You live next door to a clean-cut, quiet guy. He never plays loud music or throws raucous parties. He doesn’t gossip over the fence, just smiles politely and offers you some tomatoes. His lawn is cared-for, his house is neat as a pin and you get the feeling he doesn’t always lock his front door. He wears Dockers. You hardly know he’s there.
And then one day you discover that he has pot in his basement, spends his weekends at peace marches and that guy you’ve seen mowing the yard is his spouse.
Allow me to introduce Canada.
The Canadians are so quiet that you may have forgotten they’re up there, but they’ve been busy doing some surprising things. It’s like discovering that the mice you are dimly aware of in your attic have been building an espresso machine.
Did you realize, for example, that our reliable little tag-along brother never joined the Coalition of the Willing? Canada wasn’t willing, as it turns out, to join the fun in Iraq. I can only assume American diner menus weren’t angrily changed to include “freedom bacon,” because nobody here eats the stuff anyway.

====

## What you will do:
• A. Copy the passage about Canada between "You live next" and "is his spouse.", inclusive.
• B. According to the passage about Canada, which coalition did Canada never join?

## Provided data:
====

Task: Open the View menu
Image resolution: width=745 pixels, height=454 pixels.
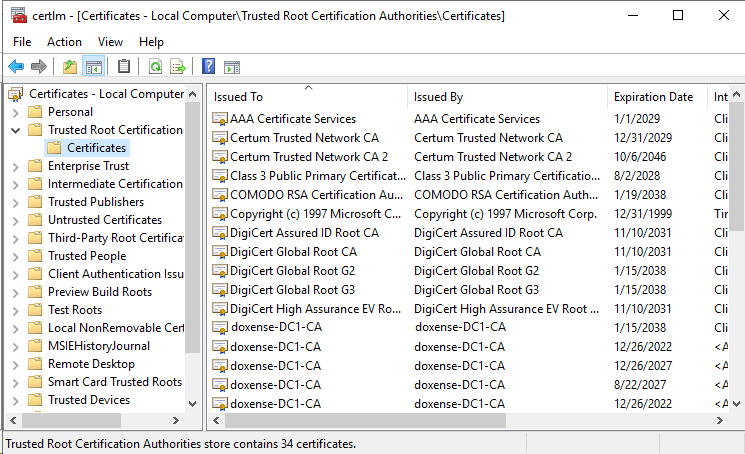Action: click(x=110, y=42)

====

## Responses per task:
• A.
You live next door to a clean-cut, quiet guy. He never plays loud music or throws raucous parties. He doesn’t gossip over the fence, just smiles politely and offers you some tomatoes. His lawn is cared-for, his house is neat as a pin and you get the feeling he doesn’t always lock his front door. He wears Dockers. You hardly know he’s there.
And then one day you discover that he has pot in his basement, spends his weekends at peace marches and that guy you’ve seen mowing the yard is his spouse.

• B. The Coalition of the Willing.